We’ll check that the data from the questionnaire is consistent:

assert (df_full['name_q'].isna() | (df_full['name'] == df_full['name_q'])).all()
assert (df_full['ward_q'].isna() | (df_full['ward'] == df_full['ward_q'])).all()

Let’s tidy up the columns and column names for export

df = (
    df_full.copy()
    [['council', 'ward', 'vacancies', 'name',
      'statement', 'vision', 'expertise',
      'read_plan', 'read_code', 'has_party',
      'party_name', 'councillor', 'council_attendance',
      'has_phone', 'has_email', 'email_domain', 'contact_name',
      'photo_file']]
)

df.loc[df['councillor'] == 'No', 'council_attendance'] = 'N/A'
df.loc[df['has_party'] == 'No', 'party_name'] = 'N/A'
df.loc[~df['has_email'], 'email_domain'] = 'N/A'
df = df.fillna('Answer not submitted')

df['has_phone'] = np.where(df['has_phone'], 'Yes', 'No')
df['has_email'] = np.where(df['has_email'], 'Yes', 'No')

df = df.rename(columns = dict(
    vacancies = "ward_vacancies",
))

df.to_csv('2024_victorian_council_candidates.csv', index=False)

What next

There are various ways to further enrich the data for more specific analyses.

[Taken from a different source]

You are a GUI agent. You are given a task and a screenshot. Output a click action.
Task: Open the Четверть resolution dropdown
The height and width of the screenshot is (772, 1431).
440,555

For example with the geometric boundaries the councils and wards could be mapped to ABS Statistical Areas, and linked to Census and other demographic data. They could also be linked to state or national electoral boundaries (which would be much larger) and linked to votes for major political parties. More could be done to find council candidates specific political affiliations, for example Councilwatch ran a survey that includes political party affiliation. We could also run a separate extract for Melbourne City Council, for which there’s a richer structure and more information available.

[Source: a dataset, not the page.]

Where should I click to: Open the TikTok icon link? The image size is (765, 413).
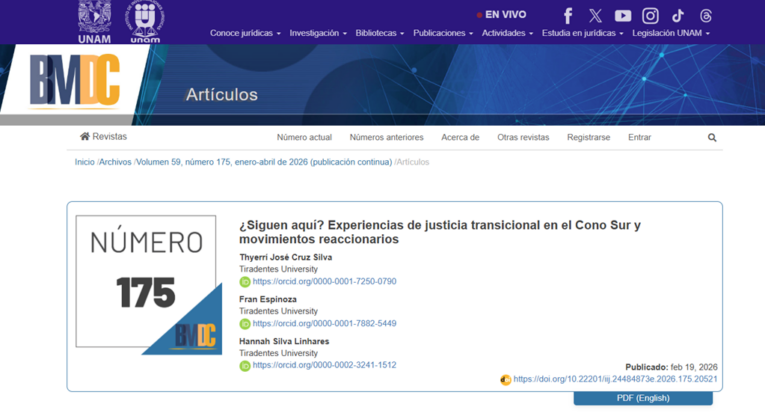coord(678,16)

However I think the dataset as is should be rich enoguh to do interesting analyses. I have a hypothesis that the topics candidates focus on within a council are much narrower than the topics between councils; this could give an indication of the topics that are of interest within a specific area. It could be interesting to get a list of topics and see which candidates mention them, and their positions, and how this varies across councils. Hopefully you find this a useful resource for understanding Victoria and its people.